> TASK: Give every line below again, exactly as it appears.
[[ MATERIAL PROVIDED, beginning ]]
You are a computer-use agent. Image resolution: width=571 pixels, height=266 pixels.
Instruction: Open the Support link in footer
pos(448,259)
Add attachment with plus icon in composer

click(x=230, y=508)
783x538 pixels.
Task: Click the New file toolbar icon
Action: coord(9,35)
[[ MATERIAL PROVIDED, end ]]
> ANSWER SECTION:
You are a computer-use agent. Image resolution: width=571 pixels, height=266 pixels.
Instruction: Open the Support link in footer
pos(448,259)
Add attachment with plus icon in composer

click(x=230, y=508)
783x538 pixels.
Task: Click the New file toolbar icon
Action: coord(9,35)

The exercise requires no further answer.